The third switch 149 may transmit the second voltage VSS to the second power terminal N9 in response to the third switch control signal S3, and the fourth switch 151 may transmit the fourth switch control signal (S3). In response to S4), the fifth voltage VC1 may be transmitted to the second power terminal N9.

The third switch pairs 153 and 155 may be connected to the voltage divider 142 to transmit the second voltage VSS or the third voltage V11 to the voltage divider 142 and the fifth switch 153. ) And a sixth switch 155.

The fifth switch 153 may transmit the third voltage V11 to the voltage divider 142 in response to the fifth switch control signal S7, and the sixth switch 155 may include the sixth switch control signal (S7). In response to S8), the second voltage VSS may be transmitted to the voltage divider 142.

Here, the first and third switch control signals S1 and S3 and the second and fourth switch control signals S2 and S4 have complementary logic levels, and the fifth switch control signal S7 and the sixth switch. The control signal S8 may have logic levels complementary to each other.

FIG. 5 illustrates first to fifth switch control signals S1 to S4 and S7 according to a first clock signal VCOM_CLK1 and a second clock signal VCOM_CLK2 generated by a timing controller (not shown) of the display apparatus 100. S8), a table showing whether the first selection signal S5 and the second selection signal S6 are activated.

That is, the first and third switch control signals S1 and S3 and the second and fourth switch control signals S2 and S4 have logic levels complementary to each other, and the sixth switch control signal S8 and the first selection. The signal S5, the fifth switch control signal S7, and the second selection signal S6 may have complementary logic levels.

More specifically, the first and third switch control signals S1 and S3 are activated in response to the second clock signal VCOM_CLK2 in a first logic level (eg, 'high' or '1'). The second and fourth switch control signals S2 and S4 may be activated in response to the second clock signal VCOM_CLK2 in a second logic level (eg, 'low' or '0').

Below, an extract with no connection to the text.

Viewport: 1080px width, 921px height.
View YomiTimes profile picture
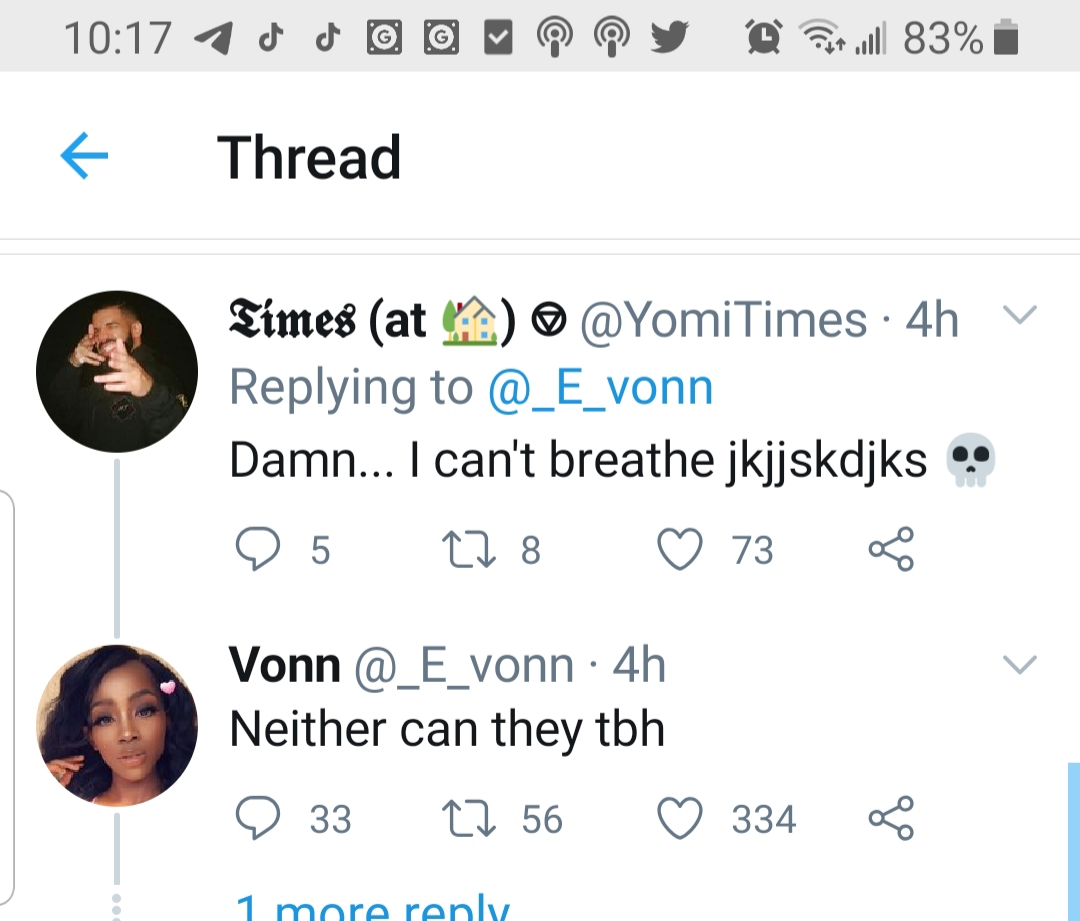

In addition, the sixth switch control signal S8 and the first selection signal S5 are activated in response to the first clock signal VCOM_CLK1 having a first logic level (eg, 'high' or '1'). The five switch control signal S7 and the second selection signal S6 may be activated in response to the first clock signal VCOM_CLK1 having a second logic level (eg, 'low' or '0').

That is, the common voltage generator 130 may generate the first common voltage VCOMH based on the first to sixth switch control signals S1 to S4, S7 and S8, the first selection signal S5, and the second selection signal S6. ), The second common voltage VCOML, the first voltage V3, and the second voltage VSS may be output to the common voltage output terminal VCOM.

Referring back to FIG. 3, the voltage divider 142 is connected between the common voltage output terminal VCOM and one terminal of each of the third switch pairs 153 and 155 to connect the third resistor R12 and the fourth resistor ( The voltage divided by the voltage between the second voltage VSS or the third voltage V11 and the common voltage output terminal VCOM is divided using R21 (for example, the first divided voltage Vd7 or the second divided voltage). The voltage Vd9 may be output to the first input terminal (−) of the operational amplifier 140.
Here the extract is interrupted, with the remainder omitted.